┏━━

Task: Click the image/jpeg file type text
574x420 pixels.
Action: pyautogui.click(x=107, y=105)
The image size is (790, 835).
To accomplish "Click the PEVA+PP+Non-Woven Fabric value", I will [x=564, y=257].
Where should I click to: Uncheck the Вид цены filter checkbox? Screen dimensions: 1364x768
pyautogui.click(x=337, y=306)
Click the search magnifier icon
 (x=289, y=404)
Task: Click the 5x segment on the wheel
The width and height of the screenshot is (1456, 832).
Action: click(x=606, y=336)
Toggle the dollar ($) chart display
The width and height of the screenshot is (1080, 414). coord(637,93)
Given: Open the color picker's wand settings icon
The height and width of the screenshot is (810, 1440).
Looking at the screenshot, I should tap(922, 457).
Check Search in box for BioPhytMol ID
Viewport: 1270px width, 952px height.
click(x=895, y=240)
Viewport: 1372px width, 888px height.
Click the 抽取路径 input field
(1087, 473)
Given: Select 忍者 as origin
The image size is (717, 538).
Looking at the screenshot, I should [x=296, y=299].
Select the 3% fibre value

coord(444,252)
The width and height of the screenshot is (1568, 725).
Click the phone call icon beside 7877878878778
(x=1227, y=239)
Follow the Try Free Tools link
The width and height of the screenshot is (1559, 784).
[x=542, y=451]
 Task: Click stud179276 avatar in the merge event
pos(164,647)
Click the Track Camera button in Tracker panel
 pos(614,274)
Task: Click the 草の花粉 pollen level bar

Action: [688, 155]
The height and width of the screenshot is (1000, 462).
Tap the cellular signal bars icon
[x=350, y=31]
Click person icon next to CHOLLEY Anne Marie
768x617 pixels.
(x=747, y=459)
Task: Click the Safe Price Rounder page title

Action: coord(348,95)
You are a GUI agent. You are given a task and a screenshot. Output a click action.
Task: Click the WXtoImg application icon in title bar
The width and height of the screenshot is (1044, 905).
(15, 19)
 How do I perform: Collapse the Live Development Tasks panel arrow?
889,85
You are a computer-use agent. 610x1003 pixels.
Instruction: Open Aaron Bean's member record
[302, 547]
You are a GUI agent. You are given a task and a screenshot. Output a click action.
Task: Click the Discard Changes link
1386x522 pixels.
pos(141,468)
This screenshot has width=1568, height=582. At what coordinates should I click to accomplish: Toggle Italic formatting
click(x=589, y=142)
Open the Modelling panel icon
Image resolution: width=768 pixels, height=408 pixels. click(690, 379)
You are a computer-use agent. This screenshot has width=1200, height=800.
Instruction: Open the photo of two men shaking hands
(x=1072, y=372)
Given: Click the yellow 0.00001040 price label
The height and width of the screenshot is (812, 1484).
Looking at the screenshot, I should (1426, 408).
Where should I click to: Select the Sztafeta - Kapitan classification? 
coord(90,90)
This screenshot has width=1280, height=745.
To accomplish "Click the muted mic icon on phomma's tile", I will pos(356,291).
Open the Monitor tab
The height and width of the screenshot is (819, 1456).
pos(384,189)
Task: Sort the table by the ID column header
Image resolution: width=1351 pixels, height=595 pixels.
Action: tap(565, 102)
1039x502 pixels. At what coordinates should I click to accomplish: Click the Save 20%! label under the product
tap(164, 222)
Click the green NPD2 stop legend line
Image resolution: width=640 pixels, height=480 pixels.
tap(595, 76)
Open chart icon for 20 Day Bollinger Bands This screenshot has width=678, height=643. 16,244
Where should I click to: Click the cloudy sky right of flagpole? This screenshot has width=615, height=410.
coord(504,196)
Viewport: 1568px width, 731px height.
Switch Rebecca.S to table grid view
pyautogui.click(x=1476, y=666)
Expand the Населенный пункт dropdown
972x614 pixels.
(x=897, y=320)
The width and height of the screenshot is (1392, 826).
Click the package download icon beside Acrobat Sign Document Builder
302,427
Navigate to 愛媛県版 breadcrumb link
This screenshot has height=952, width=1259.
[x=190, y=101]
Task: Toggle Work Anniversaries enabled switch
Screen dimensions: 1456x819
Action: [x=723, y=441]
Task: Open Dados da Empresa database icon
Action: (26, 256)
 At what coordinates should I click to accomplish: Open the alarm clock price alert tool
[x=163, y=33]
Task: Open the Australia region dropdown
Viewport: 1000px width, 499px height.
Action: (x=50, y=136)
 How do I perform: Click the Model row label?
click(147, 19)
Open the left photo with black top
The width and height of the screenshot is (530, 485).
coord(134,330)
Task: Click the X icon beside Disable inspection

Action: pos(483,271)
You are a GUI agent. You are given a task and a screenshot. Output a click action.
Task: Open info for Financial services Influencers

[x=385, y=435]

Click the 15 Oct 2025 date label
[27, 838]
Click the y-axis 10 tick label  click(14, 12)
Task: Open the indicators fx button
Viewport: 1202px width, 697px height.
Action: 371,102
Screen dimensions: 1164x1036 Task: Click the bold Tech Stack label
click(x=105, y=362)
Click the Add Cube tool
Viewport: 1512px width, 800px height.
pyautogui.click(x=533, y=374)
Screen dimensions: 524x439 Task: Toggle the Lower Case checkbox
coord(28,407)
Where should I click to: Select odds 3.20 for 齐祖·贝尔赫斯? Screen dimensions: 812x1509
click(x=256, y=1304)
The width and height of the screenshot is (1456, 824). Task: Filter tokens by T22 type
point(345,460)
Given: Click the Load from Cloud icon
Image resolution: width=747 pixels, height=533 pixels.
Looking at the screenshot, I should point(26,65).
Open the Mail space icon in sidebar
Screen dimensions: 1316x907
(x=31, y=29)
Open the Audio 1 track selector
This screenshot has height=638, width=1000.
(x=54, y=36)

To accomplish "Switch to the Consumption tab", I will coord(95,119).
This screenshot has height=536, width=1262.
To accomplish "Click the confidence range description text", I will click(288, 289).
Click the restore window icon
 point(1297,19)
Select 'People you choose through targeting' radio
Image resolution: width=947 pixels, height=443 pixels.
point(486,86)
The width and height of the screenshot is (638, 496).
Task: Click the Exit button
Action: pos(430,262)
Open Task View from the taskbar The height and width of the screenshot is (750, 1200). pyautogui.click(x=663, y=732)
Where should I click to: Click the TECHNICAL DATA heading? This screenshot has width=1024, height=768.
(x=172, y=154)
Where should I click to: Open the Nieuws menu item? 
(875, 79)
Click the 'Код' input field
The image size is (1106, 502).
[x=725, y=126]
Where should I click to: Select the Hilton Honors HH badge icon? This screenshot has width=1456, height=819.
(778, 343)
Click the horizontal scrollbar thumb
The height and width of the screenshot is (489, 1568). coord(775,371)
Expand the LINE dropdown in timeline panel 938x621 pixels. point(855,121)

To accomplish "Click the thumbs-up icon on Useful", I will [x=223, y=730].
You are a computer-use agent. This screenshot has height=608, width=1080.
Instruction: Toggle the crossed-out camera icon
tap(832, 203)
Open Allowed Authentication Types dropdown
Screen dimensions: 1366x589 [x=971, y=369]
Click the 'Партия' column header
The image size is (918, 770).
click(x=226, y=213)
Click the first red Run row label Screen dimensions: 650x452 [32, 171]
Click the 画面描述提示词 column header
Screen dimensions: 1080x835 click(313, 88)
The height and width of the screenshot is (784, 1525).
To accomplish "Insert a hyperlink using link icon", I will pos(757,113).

┗━━

#### [What the exercise asks]
Rescale the material from the line containing "Click person icon next to CHOLLEY Anne Marie" through the line containing "Action: coord(348,95)", reproducing every line, requests included. Multiply each coordinate in the answers by 0.5 and round to a whole number, with halves rounding up.

#### [Response]
Click person icon next to CHOLLEY Anne Marie
768x617 pixels.
(x=374, y=230)
Task: Click the Safe Price Rounder page title

Action: coord(174,48)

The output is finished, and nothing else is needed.